2. A certain set of MDAs are on by-default under the debugger. Debuggers aren’t supposed to change behavior, so we tried to be very rigorous about scrubbing this list. Any MDA with notable side-effects (eg, side-effects larger than the overhead of the manage-debugging channel) was cut from the list. For example, we cut the QueryInterface MDA (which made additional QI calls to ensure that an object was complying with the QI calls) because making additional QI calls was too big of a change. One of those extra QIs would crash, and then we’d get “this app only crashes under the debugger” problems.

3. We didn’t identify performance side-effects in our MDA scrub. One of the pinvoke MDAs (PInvokeStackImbalance – for checking stack balance) changes the code-gen of the pinvoke stubs to go down a slow path.  We didn’t explicitly check for performance-side effects.

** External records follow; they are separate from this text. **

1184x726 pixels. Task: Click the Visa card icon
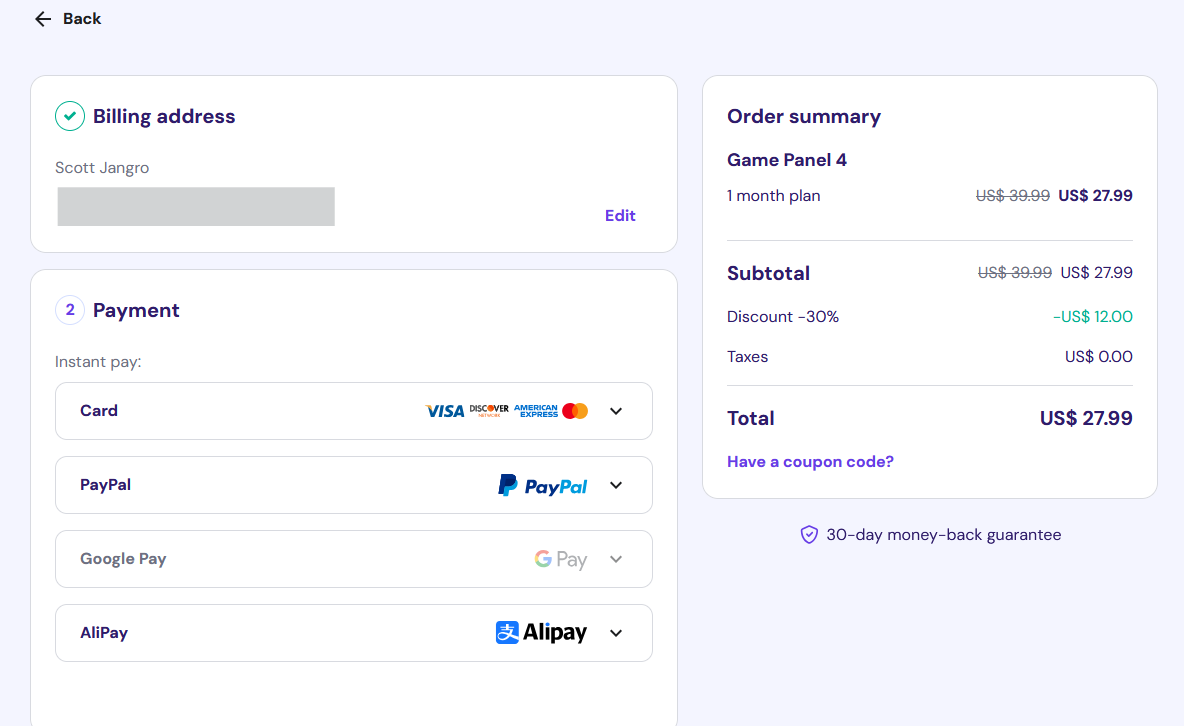(x=443, y=410)
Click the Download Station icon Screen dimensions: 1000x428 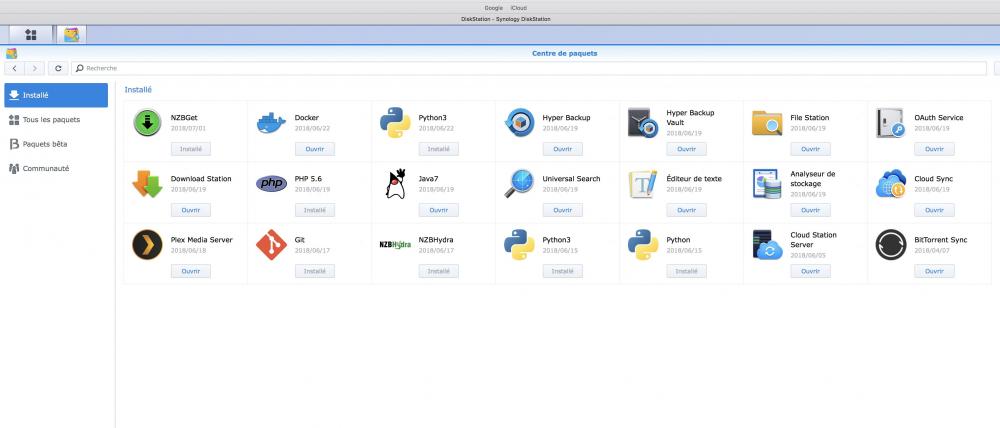point(147,184)
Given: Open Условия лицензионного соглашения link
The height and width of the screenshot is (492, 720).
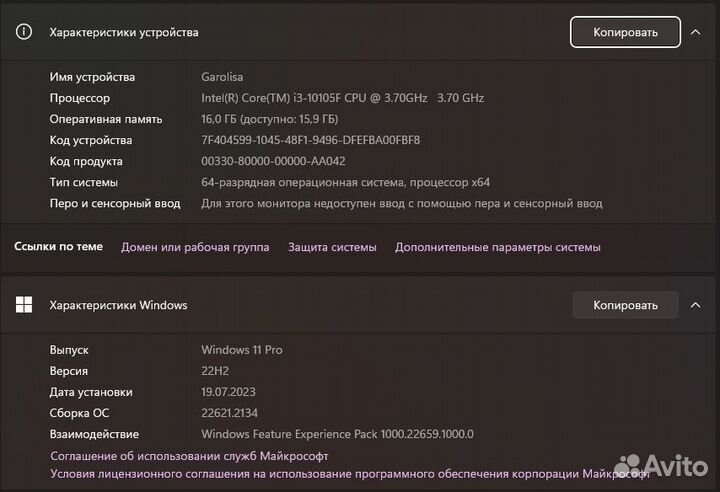Looking at the screenshot, I should tap(330, 474).
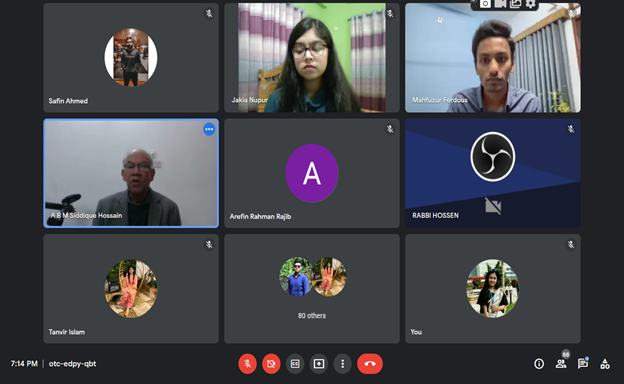Unmute the microphone in the control bar
Screen dimensions: 624x384
click(x=248, y=364)
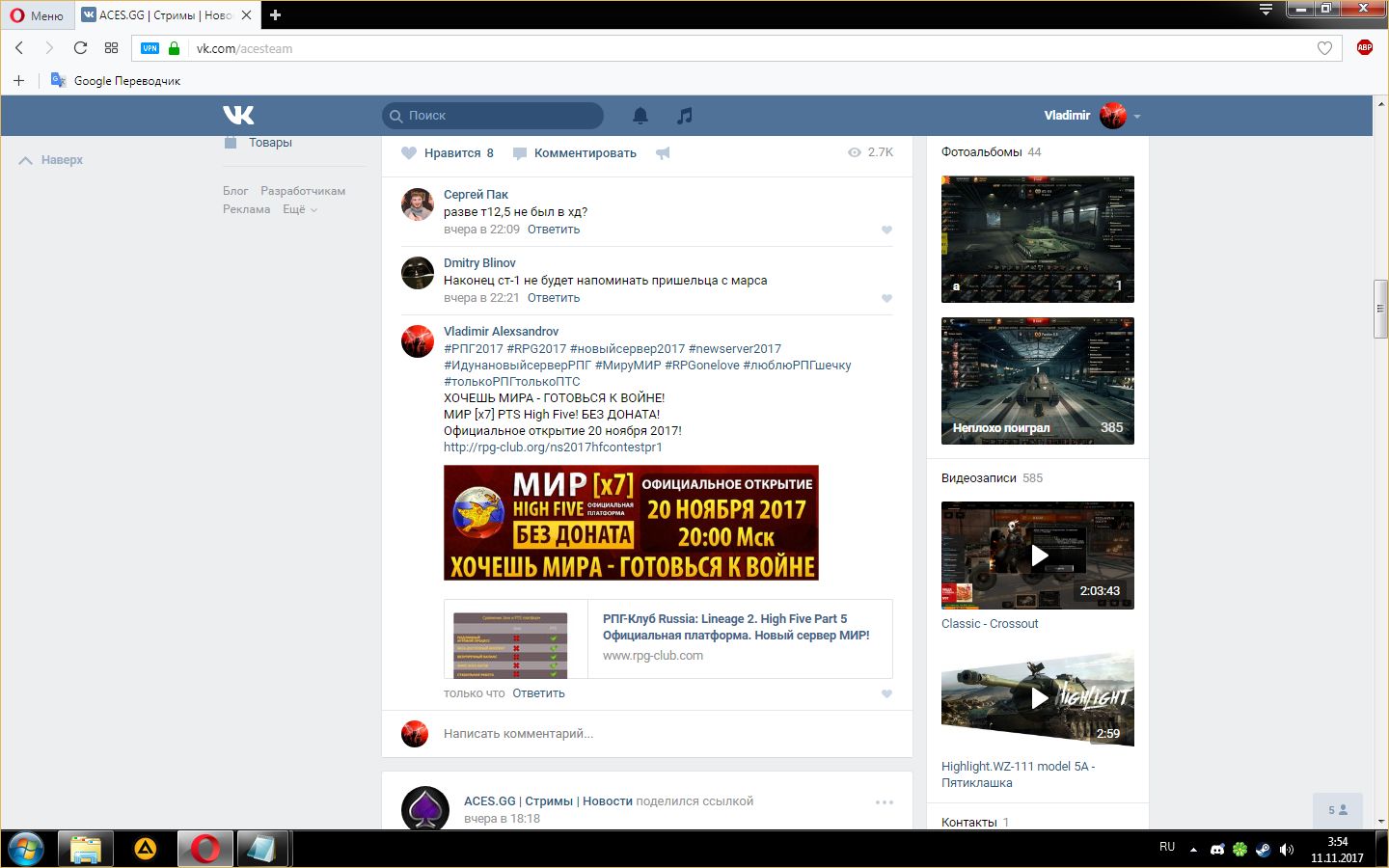Click the VK logo home icon
This screenshot has height=868, width=1389.
[x=238, y=116]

This slipped through because several individual teams did the right thing in isolation, but didn’t really step back and look at the whole system:
On one hand: This pinvoke check is empirically extremely valuable. Stack imbalance pinvokes corrupt the runtime and are near impossible for an end-user to diagnose. This single error check may save you days of debugging. Thus, the pinvoke team had a strong motivation to push for this to be on by default under a debugger. Furthermore, pinvoke team advises that pinvokes should only be used very rarely (relative to your overall managed code). Thus we didn’t explicitly stress high volume pinvokes under the debugger because we didn’t believe it was a core scenario (this frees our limited resources up to test other core scenarios).
On the other hand: The MC++ team uses pinvokes extremely liberally. (In a worst case, every function call in MC++ could be a pinvoke).

What’s the workaround?
If you get hit with this slowdown, disable the PInvokeStackImbalance MDA.  See here for steps on how to disable MDAs (there are a variety of options).

Comments (12)

  1. How does this compare to VS2003? Or is that what you were implying?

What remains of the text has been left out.